# Work to complete:
Quote, word for word, the line containing "Screen dimensions: 1476x812" and all lines that follow it to the end of the records, with no pictures.

# Material for this exercise:

--- START ---

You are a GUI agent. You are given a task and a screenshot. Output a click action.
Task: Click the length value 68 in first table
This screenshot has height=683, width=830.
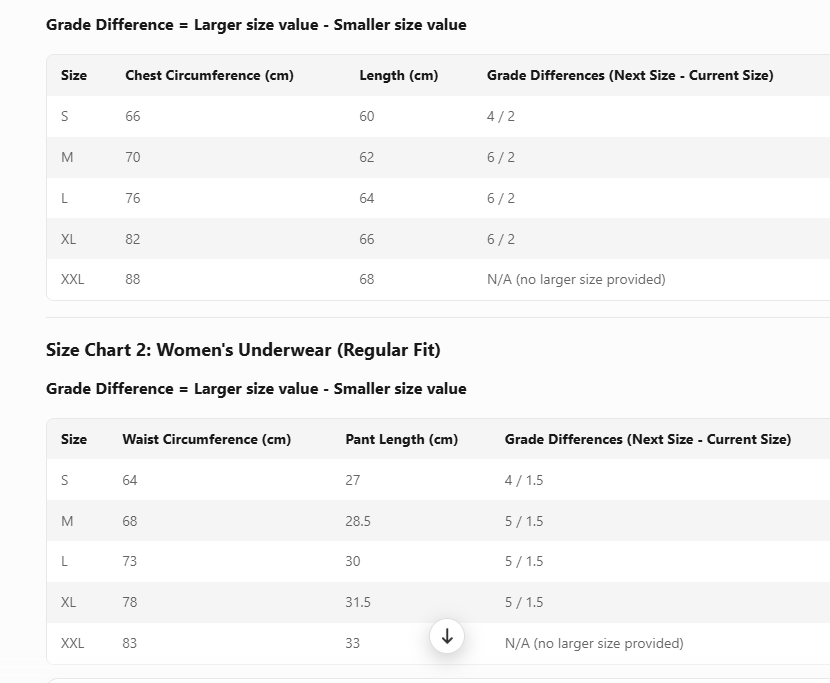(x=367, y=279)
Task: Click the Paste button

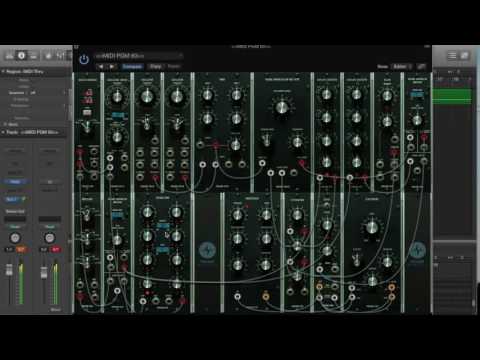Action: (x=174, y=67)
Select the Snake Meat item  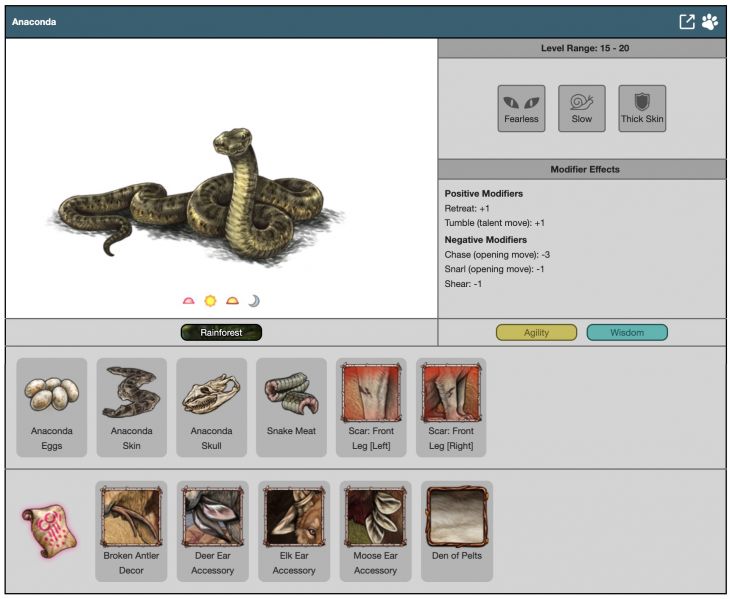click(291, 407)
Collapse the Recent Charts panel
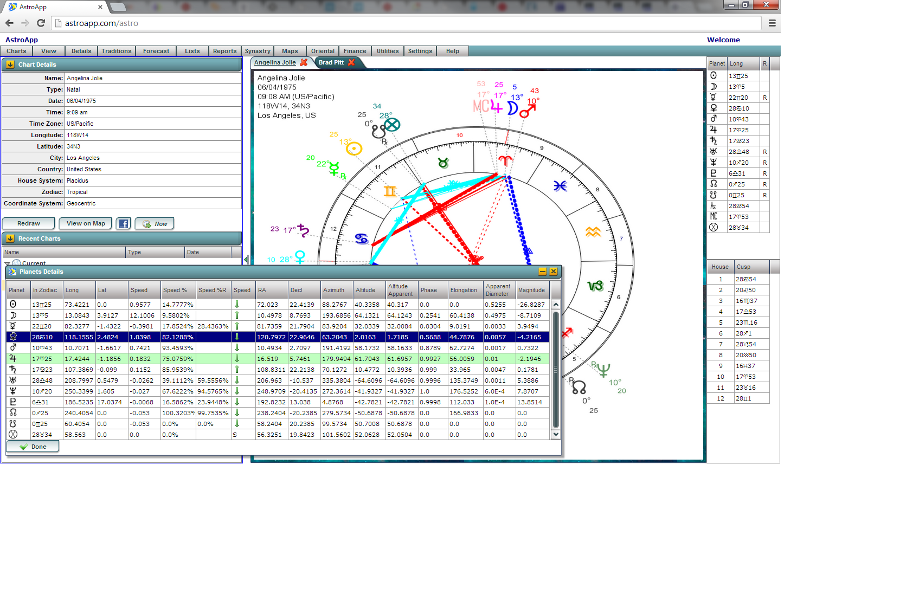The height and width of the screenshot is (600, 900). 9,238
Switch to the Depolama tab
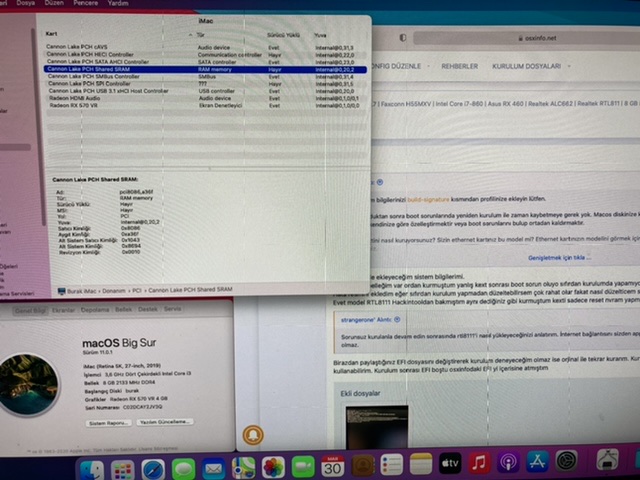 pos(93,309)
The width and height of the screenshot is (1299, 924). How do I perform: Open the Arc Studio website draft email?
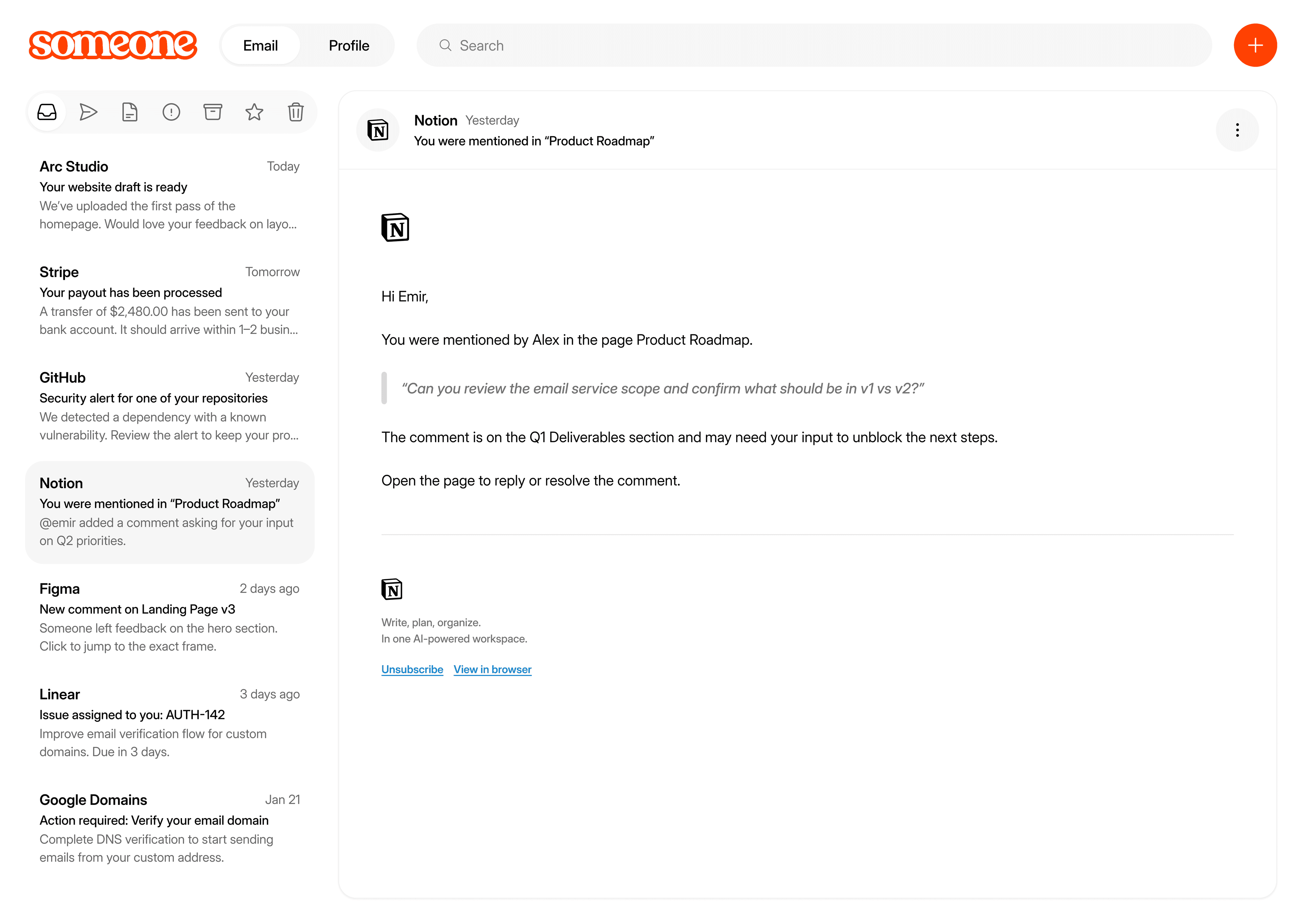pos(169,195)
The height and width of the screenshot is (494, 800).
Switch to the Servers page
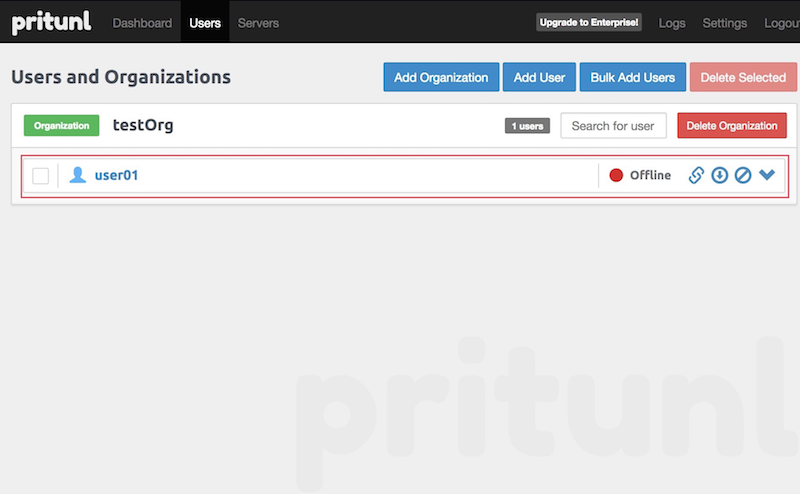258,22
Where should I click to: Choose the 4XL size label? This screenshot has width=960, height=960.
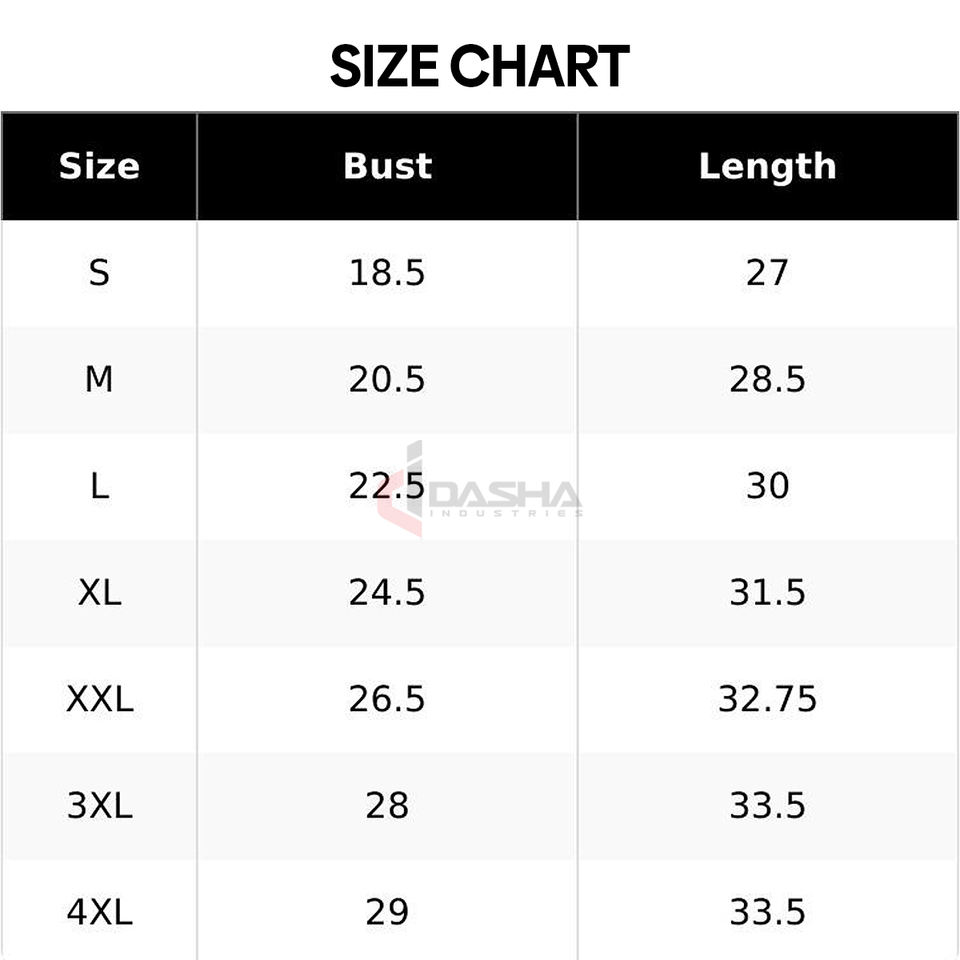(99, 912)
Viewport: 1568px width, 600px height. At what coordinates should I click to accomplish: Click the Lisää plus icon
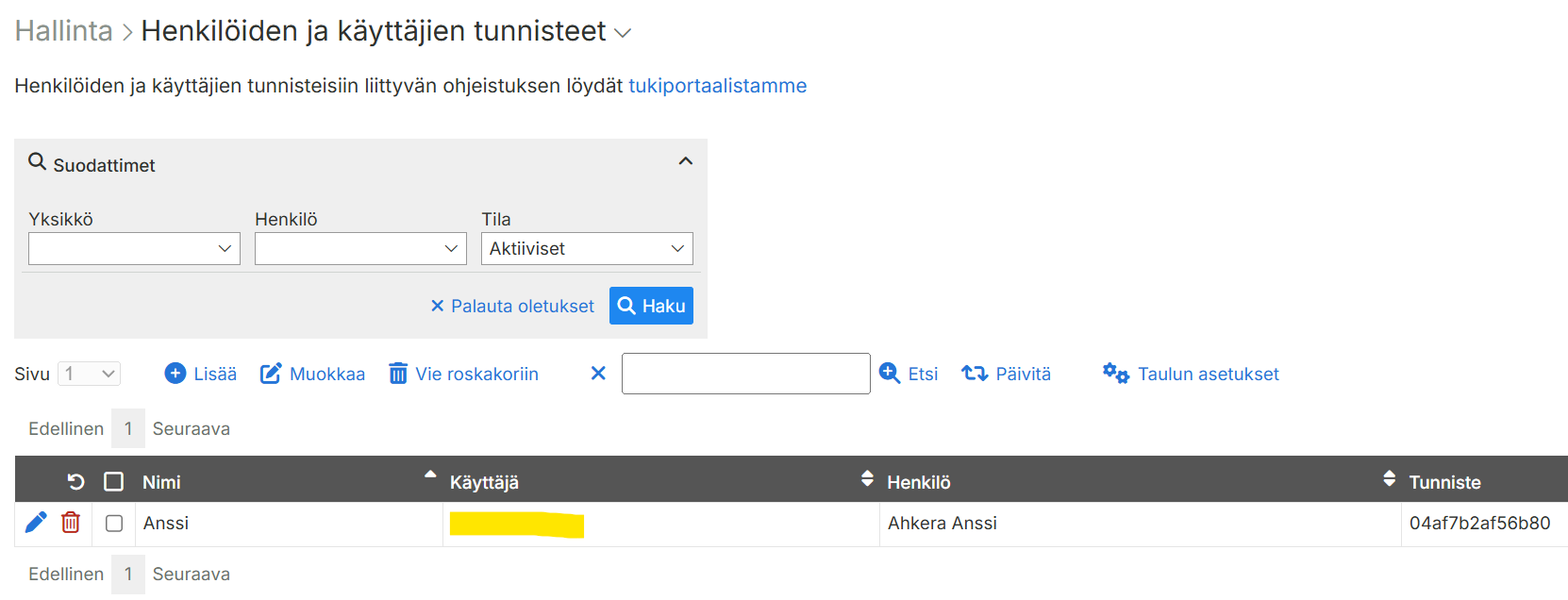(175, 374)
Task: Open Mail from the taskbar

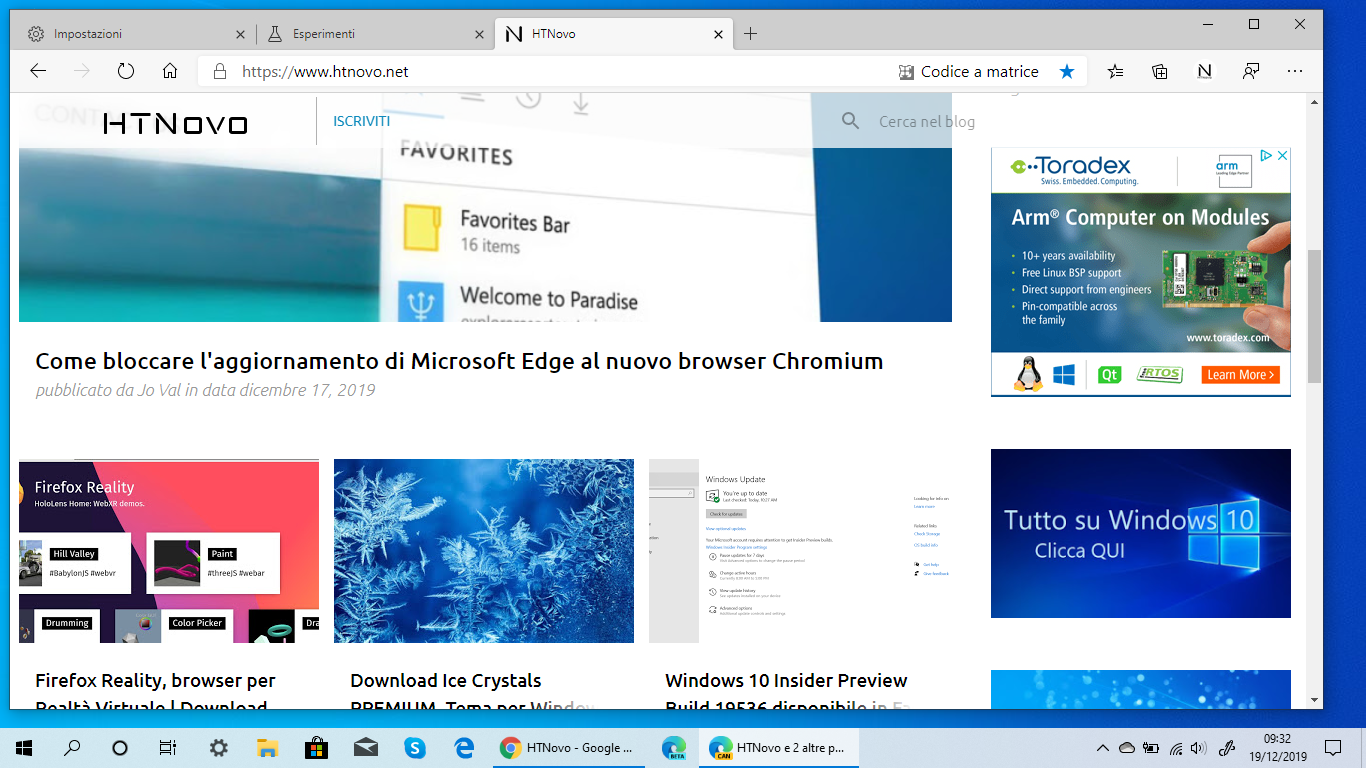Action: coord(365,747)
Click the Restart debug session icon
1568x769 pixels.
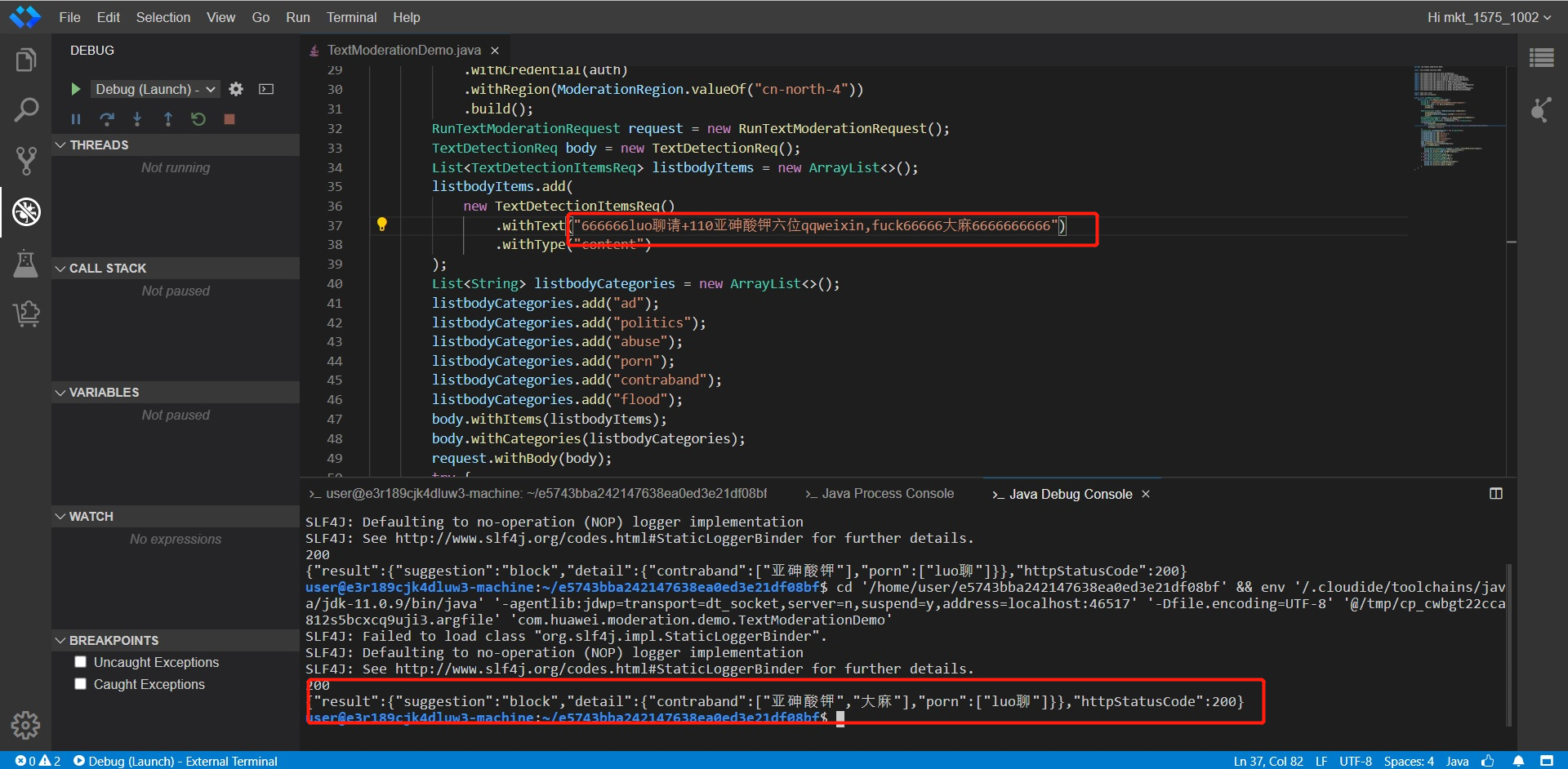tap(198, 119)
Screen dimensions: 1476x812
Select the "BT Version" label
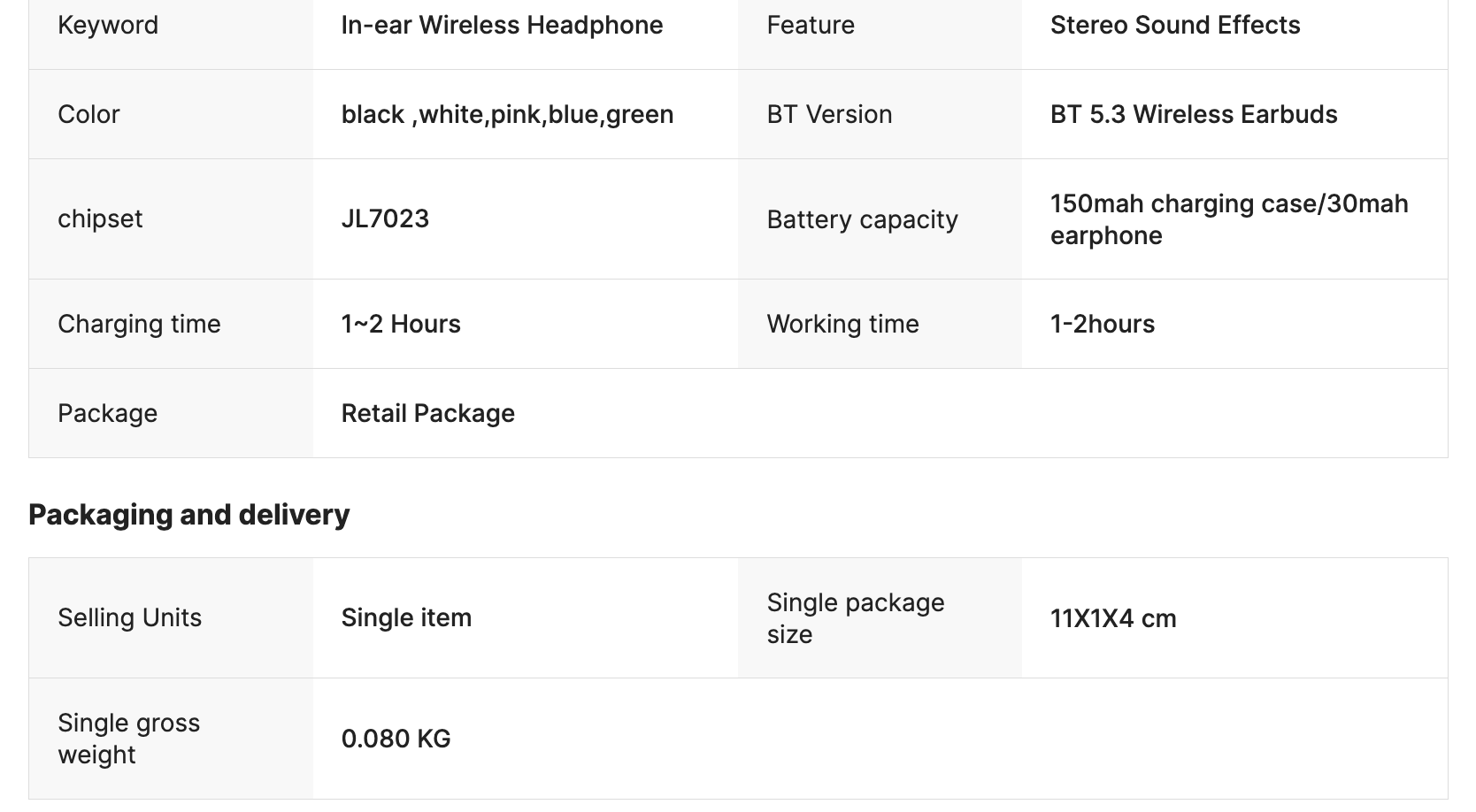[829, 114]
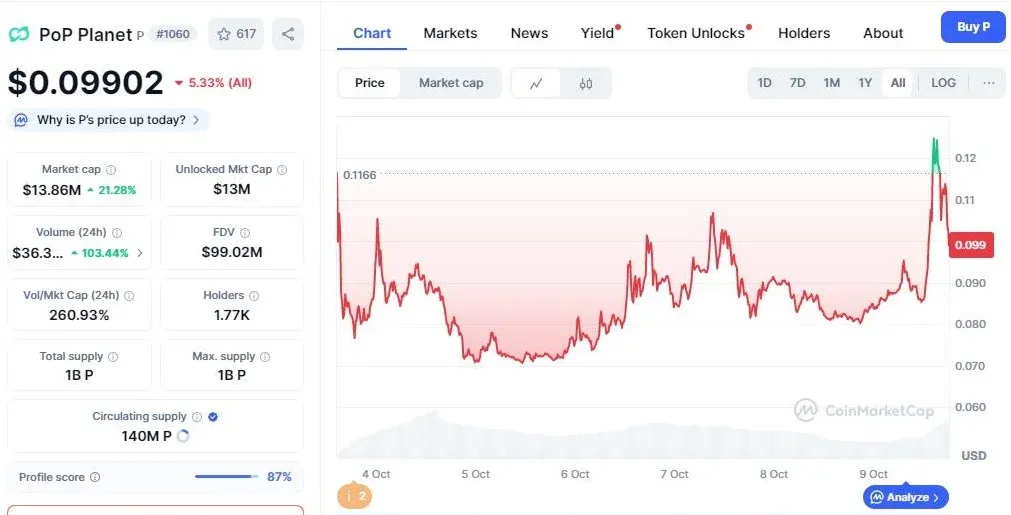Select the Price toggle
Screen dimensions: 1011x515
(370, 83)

--- END ---

# The completed task:
Screen dimensions: 1476x812
Select the "BT Version" label
[829, 114]
Select the Price toggle
Screen dimensions: 1011x515
(370, 83)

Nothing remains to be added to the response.